■ ARTICLE:
++++++++
Rédigé par | Mercredi 11 Février 2015 à 09:35

           


Pour Eran Riklis, réalisateur de « Mon fils », « Israël est un pays à la fois généreux et hostile, ouvert et craintif, accueillant et indifférent à l'égard de sa minorité arabe ». (Photo : © Pyramide Distribution)
Pour Eran Riklis, réalisateur de « Mon fils », « Israël est un pays à la fois généreux et hostile, ouvert et craintif, accueillant et indifférent à l'égard de sa minorité arabe ». (Photo : © Pyramide Distribution)
Inspiré de deux romans, Les Arabes dansent aussi et La Deuxième Personne, de Sayed Kashua, Arabe israélien né en 1975 dans un village de Galilée, le film Mon fils (Dancing Arabs) narre l’adolescence et l’entrée à l’âge adulte du jeune Iyad.

Salah, le père d'Iyad, est un ancien activiste que deux ans d'emprisonnement et un an de résidence surveillée ont tôt fait de lui faire cesser son cursus universitaire dans sa prime jeunesse et de le faire devenir simple cueilleur de fruits. Lui qui, en 1969, à 21 ans, espérait encore défendre un Etat palestinien, n'espère plus que juste « vivre dignement » et voit en son fils prodige Iyad l'espoir de sa vie.

Le film débute comme une comédie légère dans la famille d’Iyad, habitant une ville arabe d’Israël, où Iyad est entouré de toute l'affection de sa fratrie et en particulier celle de sa grand-mère : « Promets-moi, quand on viendra me laver à ma mort, que l'on mettra mon linceul de La Mecque et mes clés ». Les clés de la maison que toute famille palestinienne garde dans l'espoir vain de retrouver un jour leurs biens dont ils ont été expulsés...
++++++++
■ DONNÉES FOURNIES:
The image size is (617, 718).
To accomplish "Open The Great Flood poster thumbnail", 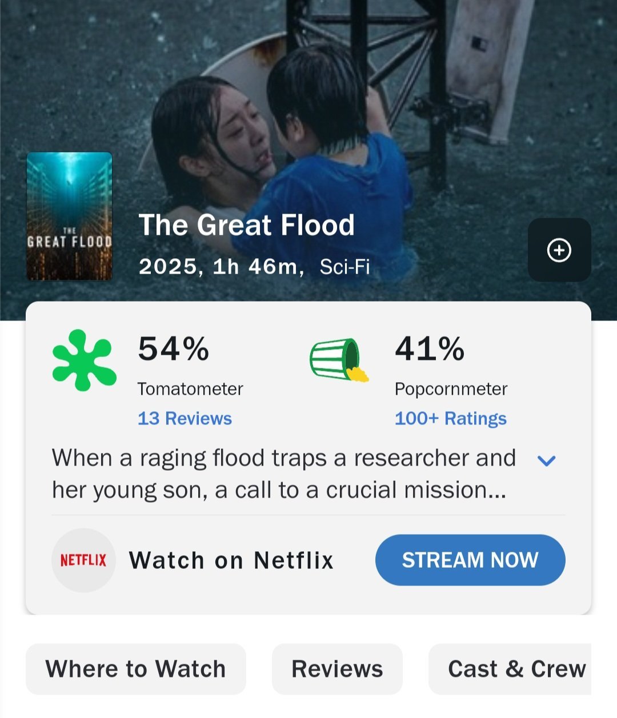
++++++++
■ CONSIGNE 1:
Résumez en deux phrases l'article sur le film Mon fils.
■ CONSIGNE 2:
Répondez à ces questions sur l'article consacré au film Mon fils :
(a) De quels romans le film est-il inspiré ?
(b) En quelle année Salah, âgé de 21 ans, espérait-il encore défendre un État palestinien ?
(c) Que la grand-mère demande-t-elle qu'on lui mette à sa mort ?
■ CONSIGNE 3:
Prolongez l'article sur le film Mon fils à la suite de sa dernière phrase.

■ RÉSULTAT 1:
Inspiré de deux romans de Sayed Kashua, le film Mon fils (Dancing Arabs) raconte l'adolescence et l'entrée à l'âge adulte du jeune Iyad, dont le père Salah, ancien activiste, a dû abandonner ses études après la prison et la résidence surveillée pour devenir cueilleur de fruits. Salah place tout son espoir en ce fils, et le film commence comme une comédie légère dans une famille où Iyad reçoit l'affection de sa fratrie et surtout de sa grand-mère.

■ RÉSULTAT 2:
(a) Les Arabes dansent aussi et La Deuxième Personne, de Sayed Kashua.
(b) En 1969.
(c) Son linceul de La Mecque et ses clés.

■ RÉSULTAT 3:
Le film prend ensuite des allures plus dramatiques lorsque Iyad, adolescent surdoué, entre dans un internat juif prestigieux de Jérusalem, en étant le premier et le seul Arabe à y être admis. Iyad se rend bien vite compte qu'il n'est pas un élève comme les autres et joue le jeu de bien répéter les cours d'histoire selon les programmes officiels israéliens... Jusqu'à atteindre, les années passant, la maturité nécessaire pour pouvoir se permettre, en plein cours, de critiquer la littérature israélienne imbibée du fantasme de l'« Arabe vil ».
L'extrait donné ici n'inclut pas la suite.